* _Excerpted passage_
-------------------------
Economic activities listed under the 2020 Investment Priorities Plan (IPP) will serve as the initial projects that will qualify for incentives under the Corporate Recovery and Tax Incentives for Enterprises (CREATE) Act (CREATE) Law, Trade and Industry Secretary Ramon M. Lopez said.
Lopez said that even during the crafting of the CREATE bill, the economic cluster of the Cabinet already assured investors and legislators of the continuity of the sectors that will comprise the Strategic IPP (SIPP) that will replace the IPP.
During the extensive consultations for CREATE undertaken by the Department of Finance and DTI-Board of Investments (BOI), Lopez said “We have assured stakeholders — particularly the investors and the legislators — continuity as the IPP will serve as the initial platform in transitioning from Executive Order 226 (Omnibus Investment Code.”
He said that the priority list is also up for discussion in the first meeting of the Fiscal Incentives Review Board or FIRB stressing that the list is key in the economic recovery efforts despite the pandemic.
“The IPP 2020, signed by the President in December 2020 itself has been extensively consulted among stakeholders both private and public, including the National Economic and Development Authority and DOF,” said Lopez.
The IPP was crafted as a tool to hasten V-Shaped recovering being anchored on the REBUILD Strategy and provinces teeth to the Balik Probinysa Program.
According to Lopez, the CREATE Law, which took effect Sunday, April 11, “seeks to provide at least the most basic incentive (TIER 1) under CREATE — provided they qualify to sectors under IPP as the 2020 will serve as the Transition SIPP until end December 2021 or when the new SIPP is approved.”
The 2020 IPP was unique in the sense that it was formulated during the pandemic year.
-------------------------
* _Exercise requirements_
a. According to the article on CREATE Act incentives, on what day did the CREATE Law take effect?
b. In one to three sentences, explain why, according to the article on CREATE Act incentives, the 2020 IPP activities will be the first projects to qualify for CREATE incentives.
c. Pick up the article on CREATE Act incentives after its final sentence and write its next few sentences.

* _Dataset content_
-------------------------
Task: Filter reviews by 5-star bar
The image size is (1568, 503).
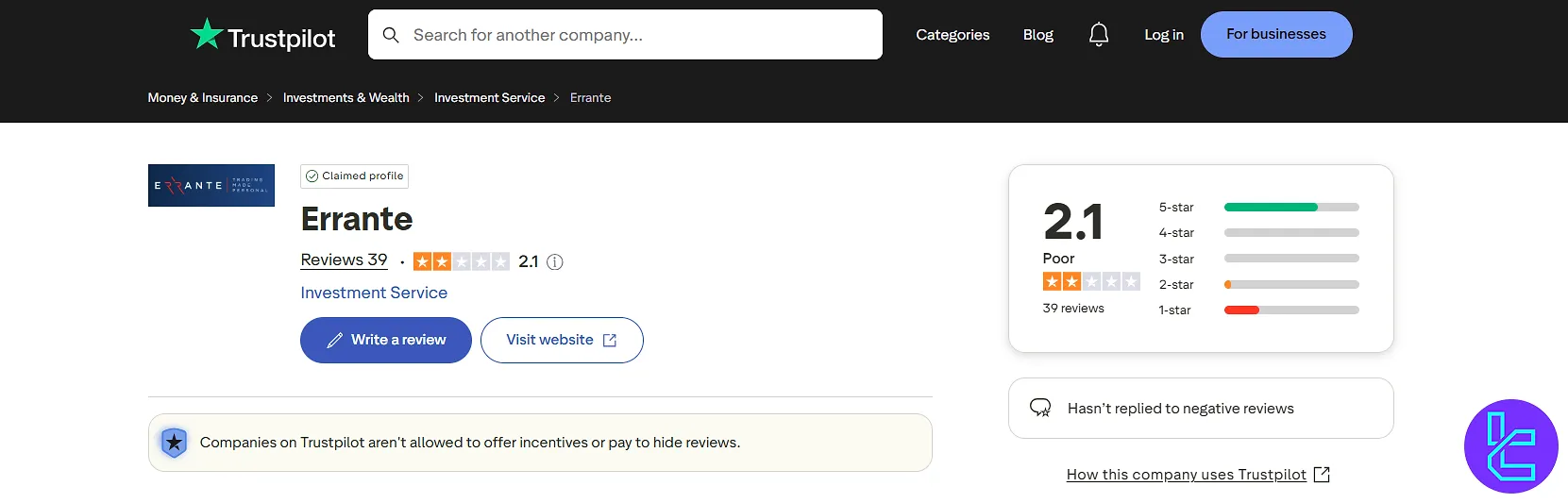Action: coord(1290,208)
-------------------------
* _Expected outputs_
a. It took effect on Sunday, April 11.

b. During the consultations on CREATE, the economic cluster of the Cabinet assured investors and legislators of continuity for the sectors that will make up the Strategic IPP. The 2020 IPP therefore serves as the initial platform for the transition from Executive Order 226, acting as the Transition SIPP until the end of December 2021 or until the new SIPP is approved.

c.
Under Memorandum Order No.50, the BOI “shall ensure the attainment of and consistency with the State policies under EO No. 226 and the national goals under Republic Act No. 11469 or the ‘Bayanihan to Heal as One Act,’ and Republic Act No. 11494 or the ‘Bayanihan to Recover as One Act.’
The 2020 IPP seeks to provide tax incentives to all economic activities relating to the fight against COVID-19 such as production or manufacture of medicines and medical equipment and devices, repurposing of manufacturing activities, essential services such as crematoriums, health waste management, laboratories, testing facilities, hospitals and quarantine facilities.
The current IPP also listed activities under agro processing, agriculture, fishery and forestry, strategic services, healthcare and disaster risk reduction management services, mass housing, infrastructure and logistics, innovation drivers, inclusive business models, environment or climate change-related projects, energy, export, and tourism.
The 2020 IPP aims to modernize the Philippine economy, generate massive levels of decent jobs across the country, and help solve societal issues on employment, housing, transportation, safe and secure travel.